Where the question was, why
struct mystruct *foo;
struct mystruct bar;
foo->ptr= &bar;
does not work.

"You might also be confused by the fact that each
`struct my_struct' contains a pointer to a `struct my_struct'
object. There is nothing special about that inner pointer:
it's just a pointer. It could perfectly well be a pointer
to some completely different type of object -- it could just
as well be a `double'. The point (sorry) is that you cannot
get at that inner datum until you have a `struct my_struct'
that holds it."

So would an inner pointer of

struct mystruct {
int data;
};

struct mystruct new;

be 'internally' represented as:

struct my_struct *inner_pointer = &new;

No. You misunderstood the thing. The "inner" pointer is the
ptr member of foo, the "outer" pointer is foo itself.
Eric thought that because ptr and foo are of the same type,
that there might be more confusion than in the
struct my_struct{
struct my_other_struct *ptr;
};
case.

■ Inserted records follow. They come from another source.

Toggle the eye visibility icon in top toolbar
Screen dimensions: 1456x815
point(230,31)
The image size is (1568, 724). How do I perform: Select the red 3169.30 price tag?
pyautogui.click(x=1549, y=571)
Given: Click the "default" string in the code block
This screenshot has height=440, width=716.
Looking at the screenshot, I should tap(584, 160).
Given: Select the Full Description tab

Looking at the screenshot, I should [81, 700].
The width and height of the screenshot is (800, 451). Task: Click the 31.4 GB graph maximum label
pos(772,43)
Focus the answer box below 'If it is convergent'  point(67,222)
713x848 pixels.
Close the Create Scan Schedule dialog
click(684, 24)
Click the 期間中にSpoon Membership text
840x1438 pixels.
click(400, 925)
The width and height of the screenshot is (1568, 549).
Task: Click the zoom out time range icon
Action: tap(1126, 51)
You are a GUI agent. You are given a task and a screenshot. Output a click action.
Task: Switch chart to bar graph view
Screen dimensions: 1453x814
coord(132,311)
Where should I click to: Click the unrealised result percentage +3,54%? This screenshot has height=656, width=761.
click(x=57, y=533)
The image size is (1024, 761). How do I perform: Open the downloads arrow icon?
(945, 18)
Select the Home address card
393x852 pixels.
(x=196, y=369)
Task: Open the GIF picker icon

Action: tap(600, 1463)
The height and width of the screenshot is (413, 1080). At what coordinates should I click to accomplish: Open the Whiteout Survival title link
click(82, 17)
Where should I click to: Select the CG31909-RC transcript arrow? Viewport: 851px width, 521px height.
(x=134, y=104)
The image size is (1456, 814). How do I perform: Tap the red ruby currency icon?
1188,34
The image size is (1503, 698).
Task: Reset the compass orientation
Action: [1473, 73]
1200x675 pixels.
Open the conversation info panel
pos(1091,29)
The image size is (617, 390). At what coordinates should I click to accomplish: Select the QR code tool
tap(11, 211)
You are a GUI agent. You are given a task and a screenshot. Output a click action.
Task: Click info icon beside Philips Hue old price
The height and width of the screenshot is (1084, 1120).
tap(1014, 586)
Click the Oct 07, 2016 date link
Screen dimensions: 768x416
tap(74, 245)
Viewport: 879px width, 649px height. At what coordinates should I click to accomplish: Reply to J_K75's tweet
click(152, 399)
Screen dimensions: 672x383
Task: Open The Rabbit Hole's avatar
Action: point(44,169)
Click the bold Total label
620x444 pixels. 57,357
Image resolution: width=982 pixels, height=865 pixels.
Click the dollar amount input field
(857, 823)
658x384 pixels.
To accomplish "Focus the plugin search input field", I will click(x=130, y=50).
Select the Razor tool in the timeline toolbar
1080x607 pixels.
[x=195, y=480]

In both cases, you must assign the address of
appropriate storage for at least one struct my_struct object
to foo before you can assign anything to ptr.


Cheers
Michael

 

[Eric Sosman]

Providing context:

struct my_struct{
struct my_struct *ptr;
};

Where the question was, why
struct mystruct *foo;
struct mystruct bar;
foo->ptr= &bar;
does not work.



No. You misunderstood the thing. The "inner" pointer is the
ptr member of foo, the "outer" pointer is foo itself.
Eric thought that because ptr and foo are of the same type,
that there might be more confusion than in the
struct my_struct{
struct my_other_struct *ptr;
};
case. In both cases, you must assign the address of
appropriate storage for at least one struct my_struct object
to foo before you can assign anything to ptr.

Yes, that's what I was getting at. When someone asks a
question that shows he hasn't quite grasped something, the
task for the answerer is to try to figure out where his grip
slipped away. I wasn't sure just where the OP's hand had
missed the handle, so I made two stabs at what seemed to be
likely possibilities. One of those was that the OP might be
baffled or at least distracted by the struct containing a
pointer to its own type (something that has baffled others
before him), so I was trying to explain the distinction between
the container and the contained, and why the contained pointer
wouldn't work until its container was located.

No mystery, really: just an armchair diagnosis of where
the OP's hangup might have been. Usually such diagnoses are
not 100% accurate; the hope is that they're close enough to
cause the "Aha!" reaction in the questioner.